Russia's Vladimir Putin Says Trump Administration Attack on Iran Would Be a 'Catastrophe'

During his annual question and answer session with reporters Thursday, Russian President Vladimir Putin weighed in on the potential for a U.S. conflict with Iran, arguing that any American attack on the country would be a "catastrophe."

"I want to say at once that this would be a catastrophe for the region" that could result in "a surge in violence and perhaps an increase in the number of refugees," Putin told reporters during the press conference.

It looked increasingly likely on Thursday morning that the U.S. could enter into a conflict with Iran. The country's elite Revolutionary Guard (IRGC) announced that it had shot down a U.S. drone that had gotten too close to Iranian airspace near the Strait of Hormuz.

"The U.S.-made Global Hawk surveillance drone was brought down in the country's southern coastal province of Hormozgan," the IRGC's website read, adding that "it was shot down when it entered Iran's airspace near the Kouhmobarak district in the south."

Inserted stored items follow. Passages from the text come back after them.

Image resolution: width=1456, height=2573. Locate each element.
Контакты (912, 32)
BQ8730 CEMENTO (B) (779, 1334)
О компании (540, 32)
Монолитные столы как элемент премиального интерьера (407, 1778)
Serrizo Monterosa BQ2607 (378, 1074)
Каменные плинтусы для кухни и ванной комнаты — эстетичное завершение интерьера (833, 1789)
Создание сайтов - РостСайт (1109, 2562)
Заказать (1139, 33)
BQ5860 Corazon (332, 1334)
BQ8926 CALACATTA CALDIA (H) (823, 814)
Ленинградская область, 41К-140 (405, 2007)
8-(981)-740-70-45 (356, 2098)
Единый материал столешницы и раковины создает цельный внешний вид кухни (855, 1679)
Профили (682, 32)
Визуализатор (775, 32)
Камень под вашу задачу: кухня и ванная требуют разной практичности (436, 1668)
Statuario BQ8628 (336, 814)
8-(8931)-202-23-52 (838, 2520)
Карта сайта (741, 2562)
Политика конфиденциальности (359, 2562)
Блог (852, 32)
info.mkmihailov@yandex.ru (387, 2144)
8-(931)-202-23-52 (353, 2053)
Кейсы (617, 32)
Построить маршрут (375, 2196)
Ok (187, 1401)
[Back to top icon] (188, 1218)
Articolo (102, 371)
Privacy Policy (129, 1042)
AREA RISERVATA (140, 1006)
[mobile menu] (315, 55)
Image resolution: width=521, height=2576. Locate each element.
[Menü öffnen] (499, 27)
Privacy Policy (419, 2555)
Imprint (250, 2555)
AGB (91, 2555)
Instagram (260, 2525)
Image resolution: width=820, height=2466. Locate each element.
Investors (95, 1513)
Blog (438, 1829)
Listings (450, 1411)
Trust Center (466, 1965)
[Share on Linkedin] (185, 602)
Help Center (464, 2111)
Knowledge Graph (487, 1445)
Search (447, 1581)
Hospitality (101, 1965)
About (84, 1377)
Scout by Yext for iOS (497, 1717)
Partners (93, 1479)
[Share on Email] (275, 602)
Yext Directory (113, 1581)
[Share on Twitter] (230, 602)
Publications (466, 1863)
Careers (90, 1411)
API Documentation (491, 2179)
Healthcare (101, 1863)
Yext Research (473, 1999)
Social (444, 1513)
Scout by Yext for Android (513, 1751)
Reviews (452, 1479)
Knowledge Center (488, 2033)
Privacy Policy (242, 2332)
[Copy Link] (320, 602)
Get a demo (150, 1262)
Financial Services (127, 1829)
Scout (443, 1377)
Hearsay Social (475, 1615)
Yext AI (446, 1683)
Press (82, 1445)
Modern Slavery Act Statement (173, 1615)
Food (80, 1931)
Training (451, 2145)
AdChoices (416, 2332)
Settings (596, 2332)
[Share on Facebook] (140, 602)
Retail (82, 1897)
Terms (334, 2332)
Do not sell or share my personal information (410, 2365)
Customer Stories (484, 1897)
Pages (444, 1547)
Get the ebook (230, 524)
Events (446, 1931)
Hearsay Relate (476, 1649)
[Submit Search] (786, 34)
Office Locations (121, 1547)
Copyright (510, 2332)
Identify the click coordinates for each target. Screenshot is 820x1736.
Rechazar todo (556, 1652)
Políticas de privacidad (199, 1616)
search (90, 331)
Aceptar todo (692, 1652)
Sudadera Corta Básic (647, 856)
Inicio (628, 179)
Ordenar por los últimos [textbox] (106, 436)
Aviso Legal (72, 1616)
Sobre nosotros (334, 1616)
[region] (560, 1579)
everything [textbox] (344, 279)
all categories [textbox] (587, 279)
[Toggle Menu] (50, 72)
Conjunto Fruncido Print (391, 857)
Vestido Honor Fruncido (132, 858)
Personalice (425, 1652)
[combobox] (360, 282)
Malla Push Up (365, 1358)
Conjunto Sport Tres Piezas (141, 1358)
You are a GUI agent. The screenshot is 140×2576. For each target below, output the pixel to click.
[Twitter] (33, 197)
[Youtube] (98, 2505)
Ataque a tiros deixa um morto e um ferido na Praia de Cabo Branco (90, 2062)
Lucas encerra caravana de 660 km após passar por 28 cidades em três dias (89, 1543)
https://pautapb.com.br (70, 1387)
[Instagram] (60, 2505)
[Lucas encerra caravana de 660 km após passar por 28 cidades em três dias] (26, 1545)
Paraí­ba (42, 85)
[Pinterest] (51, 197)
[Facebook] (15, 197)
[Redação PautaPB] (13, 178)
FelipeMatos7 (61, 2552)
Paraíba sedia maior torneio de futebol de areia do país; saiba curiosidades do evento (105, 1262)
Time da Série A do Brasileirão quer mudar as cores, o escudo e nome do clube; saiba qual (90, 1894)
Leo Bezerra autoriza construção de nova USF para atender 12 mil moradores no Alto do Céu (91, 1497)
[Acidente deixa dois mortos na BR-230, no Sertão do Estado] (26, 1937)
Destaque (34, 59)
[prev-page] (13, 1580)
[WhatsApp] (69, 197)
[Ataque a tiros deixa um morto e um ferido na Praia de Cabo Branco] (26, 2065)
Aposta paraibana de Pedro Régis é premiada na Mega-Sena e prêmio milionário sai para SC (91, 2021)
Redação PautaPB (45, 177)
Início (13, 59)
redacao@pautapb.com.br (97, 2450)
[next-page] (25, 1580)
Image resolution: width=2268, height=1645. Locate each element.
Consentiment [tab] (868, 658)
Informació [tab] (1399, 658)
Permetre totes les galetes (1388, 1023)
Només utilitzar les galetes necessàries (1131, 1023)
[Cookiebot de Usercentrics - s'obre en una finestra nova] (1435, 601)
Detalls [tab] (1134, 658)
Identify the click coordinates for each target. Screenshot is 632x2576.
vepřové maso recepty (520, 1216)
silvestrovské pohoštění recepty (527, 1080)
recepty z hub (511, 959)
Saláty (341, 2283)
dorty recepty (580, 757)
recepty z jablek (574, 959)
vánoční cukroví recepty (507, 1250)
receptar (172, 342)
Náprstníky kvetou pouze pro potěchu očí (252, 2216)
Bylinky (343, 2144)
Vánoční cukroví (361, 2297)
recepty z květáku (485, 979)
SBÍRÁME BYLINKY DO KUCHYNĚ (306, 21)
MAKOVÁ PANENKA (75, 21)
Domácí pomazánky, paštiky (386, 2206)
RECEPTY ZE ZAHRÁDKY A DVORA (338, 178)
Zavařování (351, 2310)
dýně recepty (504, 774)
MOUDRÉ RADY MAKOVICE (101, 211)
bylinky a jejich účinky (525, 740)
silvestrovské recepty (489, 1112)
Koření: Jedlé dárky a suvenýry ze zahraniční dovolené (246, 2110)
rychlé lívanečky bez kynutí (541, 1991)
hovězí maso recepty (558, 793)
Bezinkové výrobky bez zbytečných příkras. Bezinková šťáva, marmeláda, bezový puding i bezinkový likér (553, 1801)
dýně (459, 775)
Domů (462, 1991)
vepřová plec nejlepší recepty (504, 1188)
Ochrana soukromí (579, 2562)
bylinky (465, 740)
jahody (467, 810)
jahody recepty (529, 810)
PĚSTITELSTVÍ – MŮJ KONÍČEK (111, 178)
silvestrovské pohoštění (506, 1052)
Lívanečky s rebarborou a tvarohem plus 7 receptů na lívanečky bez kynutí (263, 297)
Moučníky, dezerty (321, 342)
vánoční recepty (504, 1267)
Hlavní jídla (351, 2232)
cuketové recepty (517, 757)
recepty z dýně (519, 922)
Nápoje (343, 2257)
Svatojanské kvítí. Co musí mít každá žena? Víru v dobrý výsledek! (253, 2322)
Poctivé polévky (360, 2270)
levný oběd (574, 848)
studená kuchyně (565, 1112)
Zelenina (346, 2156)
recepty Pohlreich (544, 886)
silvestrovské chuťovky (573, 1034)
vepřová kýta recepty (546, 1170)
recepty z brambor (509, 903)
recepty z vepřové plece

Russian President Vladimir Putin
Russian President Vladimir Putin holds his annual televised phone-in with the nation in Moscow on June 20, 2019. He spoke on a wide range of topics including ties with the U.S. ALEXEY NIKOLSKY/Getty

U.S. officials later confirmed the incident. "Iran made a very big mistake!" President Donald Trump tweeted Thursday.

The IRGC's Commander-in-Chief Hossein Salami later appeared on television and assured that Iran is "fully prepared for war."

"Today's incident was a clear sign of this precise message so we are continuing our resistance," Salami said. "The downing of the American drone was a clear message to America… borders are our red lines."

The confrontation came shortly after the U.S. pledged to send an additional 1,000 U.S. troops to the Middle East in an effort to protect U.S. interests against Iran's influence. Already strained relations have worsened in recent weeks after an attack on two commercial oil tankers in the Gulf of Oman, for which the U.S. has blamed Iran.

Experts have warned that the U.S. may be laying the groundwork to launch a conflict with Iran. Trump administration officials have been briefing members of Congress on alleged ties between Iran and the militant group Al Qaeda in what appears to be an effort to use the 2001 Authorization for Use of Military Force (AUMF), which allows the government to use force against "nations, organizations, or persons" linked to the September 11 terrorist attacks. But many experts have noted that the ties between Shiite Iran and Sunni Al Qaeda are tenuous, if they exist at all.

House Democrats made moves on Wednesday to pass an appropriations bill that included a repeal of the AUMF, but it is unlikely to pass the Republican-held Senate.